Anayasa Mahkemesinin “Gıdaların Üretimi, Tüketimi ve Denetlenmesine Dair Kanun Hükmünde Kararname'nin Değiştirilerek Kabulü Hakkında Kanun”un bazı maddelerinin iptali istemi ile açılan davada verdiği karara atıf yapılan gerekçede, Anayasa'ya göre, yasada açıkça esasları belirlenmeden bakanlığa, yönetmelikle alt düzenleme yapması konusunda çok geniş yetkiler verilmesinin yasama yetkisinin devri niteliği taşıyacağının tartışmasız olduğu vurgulandı. Gerekçede, şunlar kaydedildi:
“Bu durumda gıda ve yem amaçlı genetik yapısı değiştirilmiş organizmalar ve ürünlerinin ithalatı, işlenmesi, ihracatı, kontrol ve denetimi konularında öncelikle yasa çıkartılarak esaslarının belirlenip çerçevesinin net olarak çizilmesi gerekmektedir.

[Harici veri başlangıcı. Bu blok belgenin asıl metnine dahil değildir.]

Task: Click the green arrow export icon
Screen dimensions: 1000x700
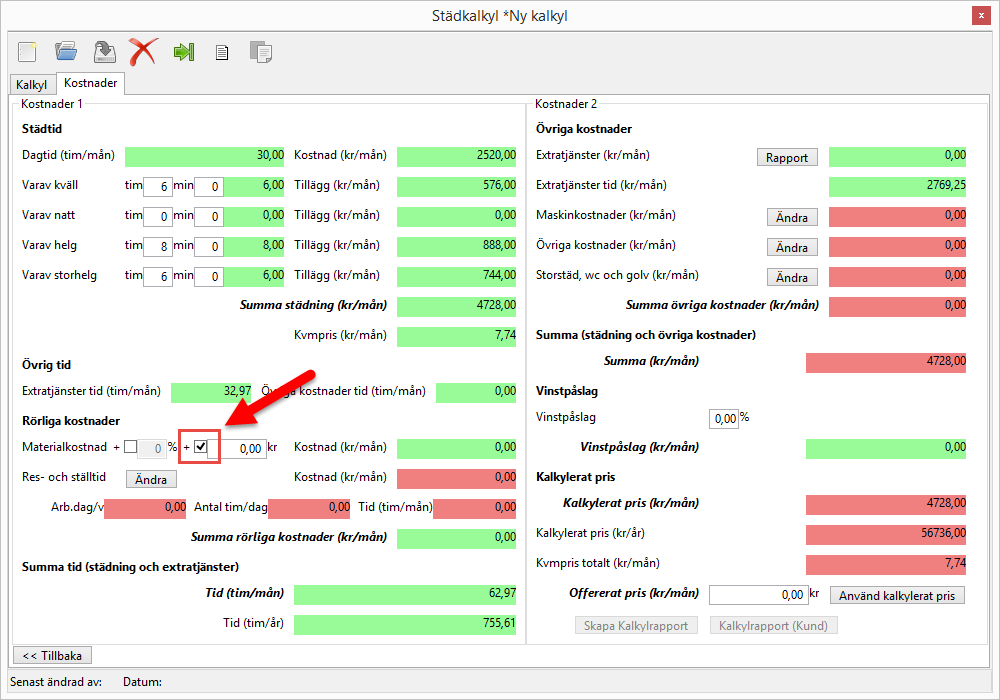Action: point(183,52)
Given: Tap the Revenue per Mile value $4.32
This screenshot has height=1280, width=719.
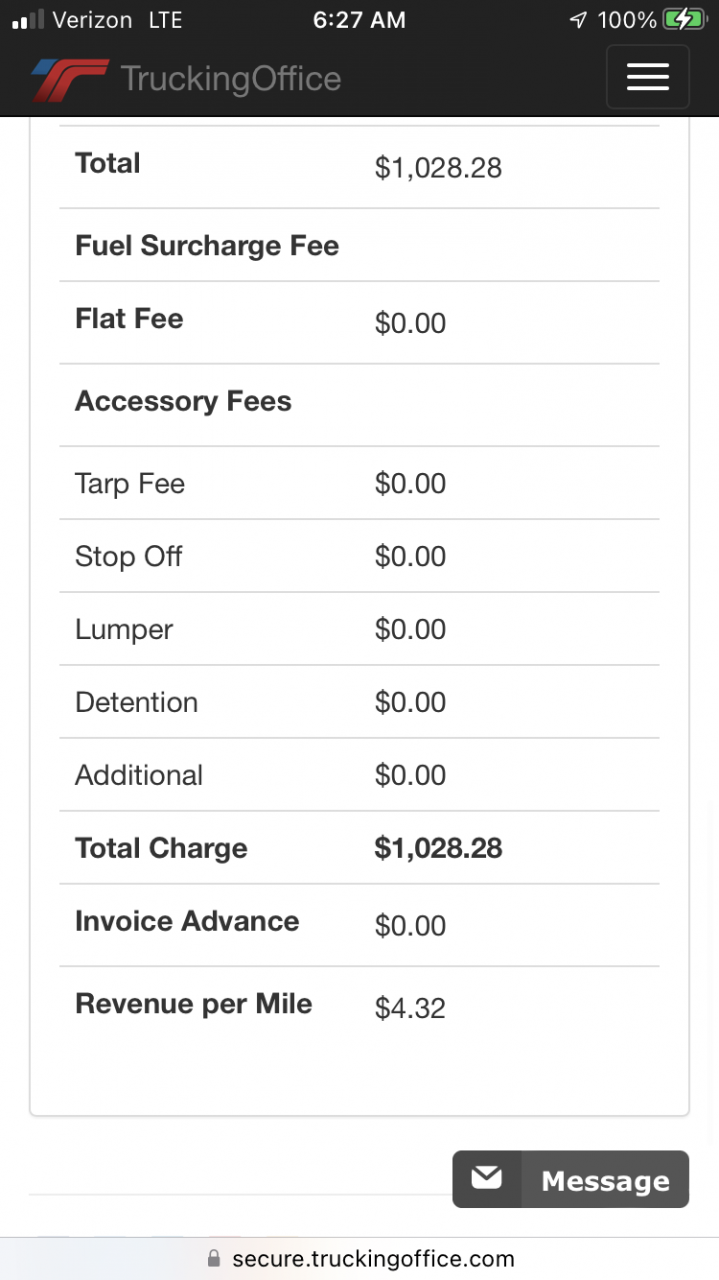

Bu itibarla, çeşitli yasalarda yer alan esas belirlemeyen ve çerçeve çizmeyen genel ifadelerle bazı alanlarda sınırlı düzenleme yapma yetkisi veren konuyla ilgili hükümler davalı idareye GDO'lu ürünlere ilişkin işleme, ithalat, ihracat, izleme, tescil, etiketleme, kontrol ve denetim ile ilgili temel ilkeler, esaslar, yasaklar ve yaptırımlar koyup daha önce hiçbir yasada düzenlenmemiş, 'komite' adlı kurul ile çalışma grupları oluşturarak, onlara görev ve yetkiler verecek şekilde kapsamlı düzenlemeleri ilk defa yapmasına ve dolayısıyla dava konusu yönetmeliğe yeterli hukuki dayanağı oluşturmamaktadır.”
Gerekçede, GDO'lu ürünlerle ilgili faaliyetlere ilişkin hükümleri kapsayan ve davalı Tarım ve Köyişleri Bakanlığınca çalışmaları yapılan, “Ulusal Biyogüvenlik Kanun Taslağı”nın Bakanlar Kurulu'na sunulduğuna ilişkin, bakanlık resmi internet sitesinde bilgiler yer aldığı kaydedildi.
Gerekçede, “Bu da dava konusu yönetmelikle düzenlenen konuların tamamıyla bu konuda çıkarılacak bir yasa ile düzenlemesi gerektiğinin bir
göstergesidir. Bu haliyle dava konusu yönetmeliğin yasal dayanağı olarak
kanunların ad ve numaralarının sayılması suretiyle gösterilen mevzuatın yönetmeliğin düzenlediği konuların çevre, insan ve toplum sağlığı gibi temel hususları ilgilendirdiği dikkate alındığında, yönetmeliğin yasal dayanağı olarak kabulüne olanak bulunmadığı sonucuna ulaşılmıştır” denildi.